[PROBLEM STATEMENT]
Transcribe everything in the listing below exactly, except the pictures.

- - -

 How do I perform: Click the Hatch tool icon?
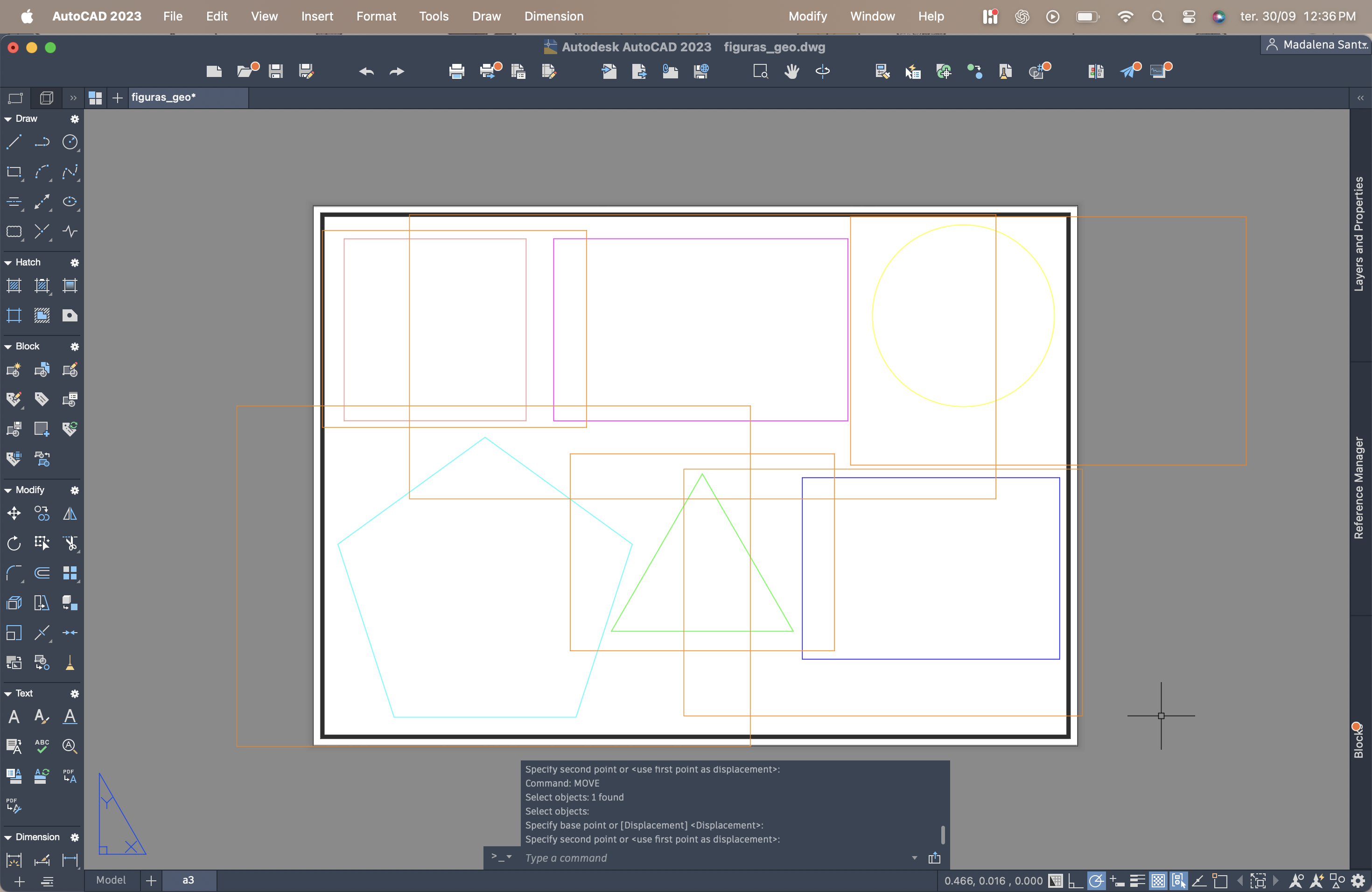(x=14, y=285)
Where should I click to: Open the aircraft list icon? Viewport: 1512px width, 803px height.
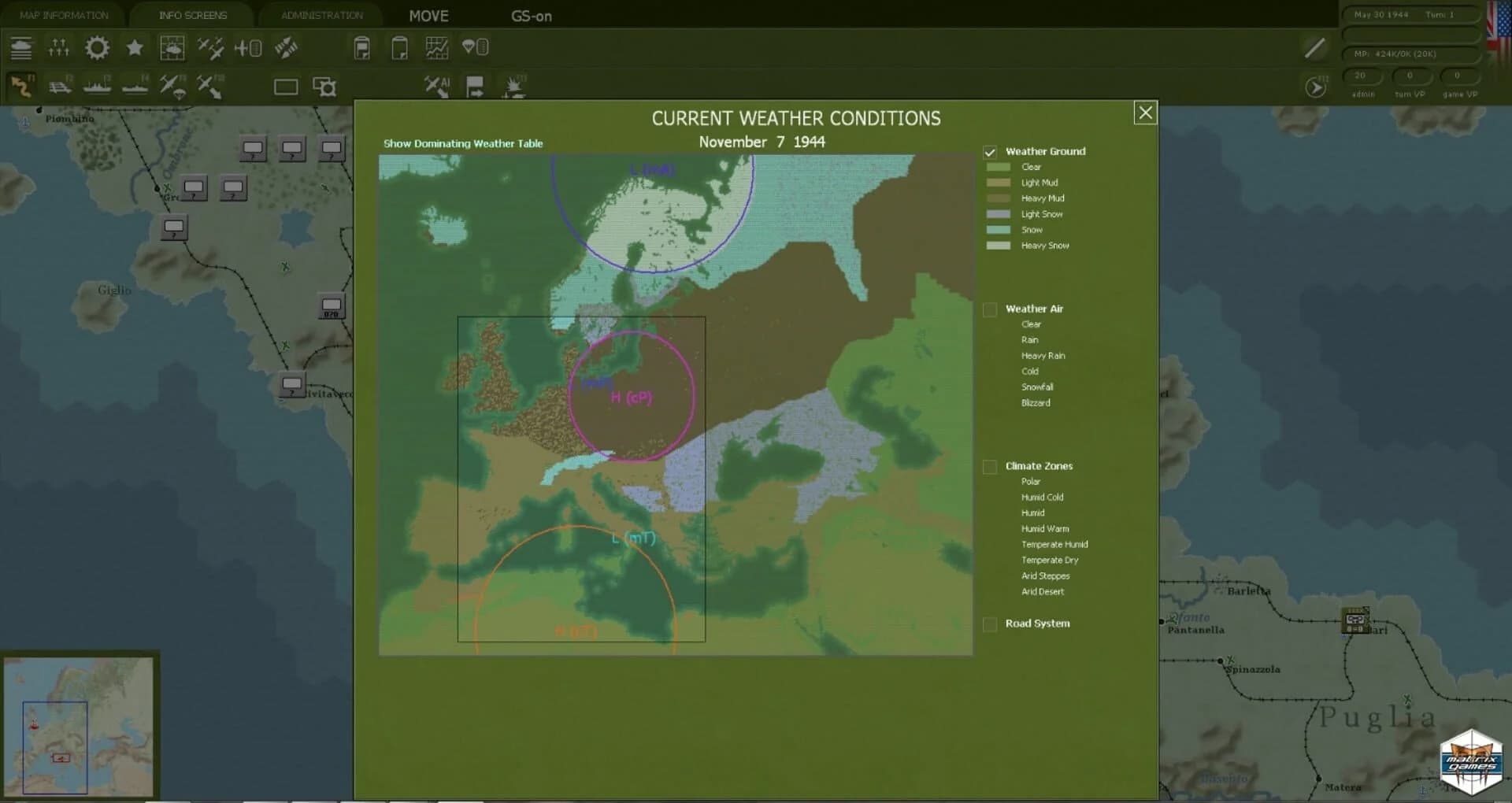249,48
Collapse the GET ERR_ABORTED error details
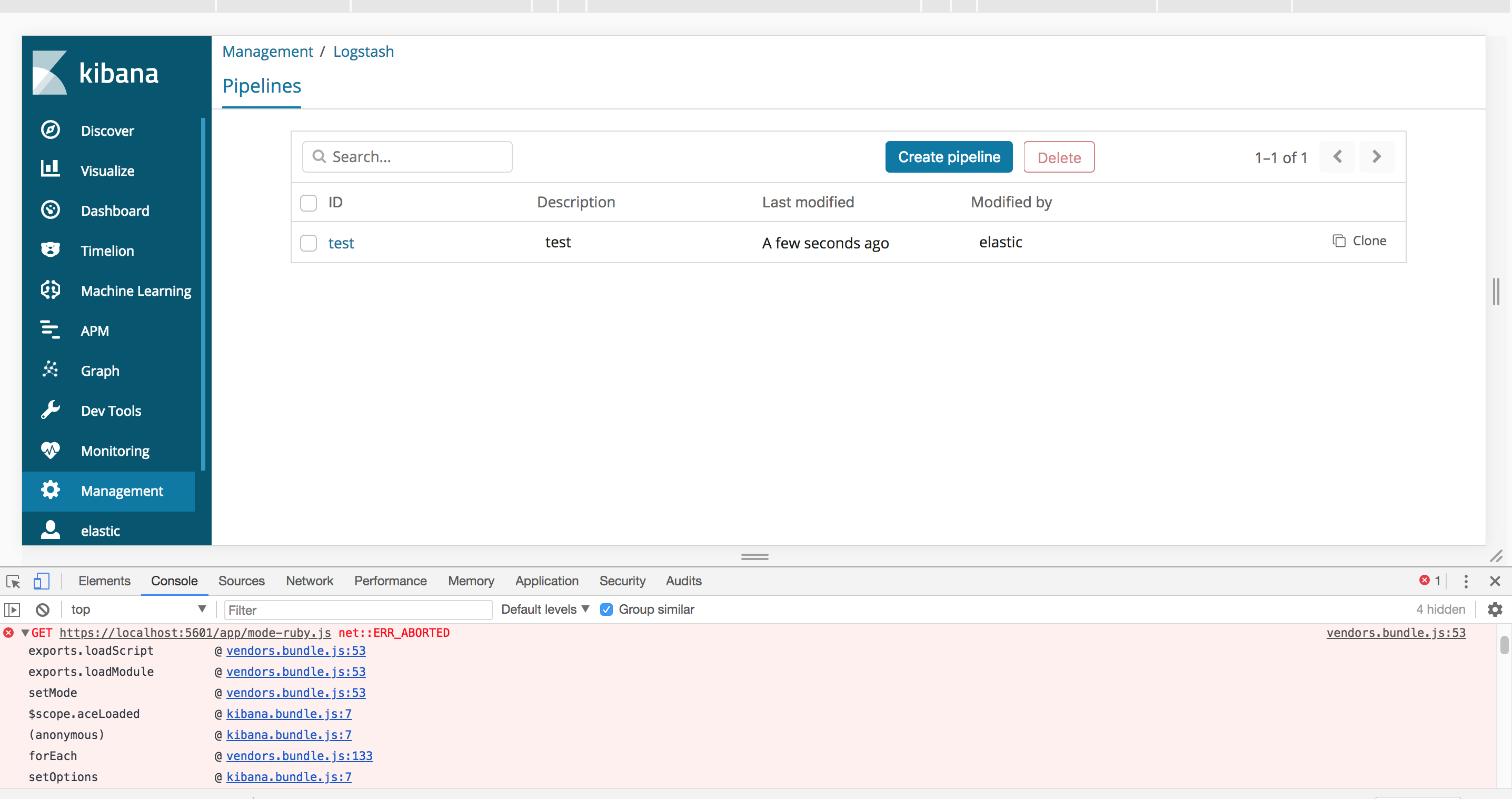 click(x=25, y=632)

- - -

[RESULT OF THIS TASK]
 How do I perform: Click the Hatch tool icon?
(x=14, y=285)
Where should I click to: Open the aircraft list icon? Viewport: 1512px width, 803px height.
249,48
Collapse the GET ERR_ABORTED error details
 click(x=25, y=632)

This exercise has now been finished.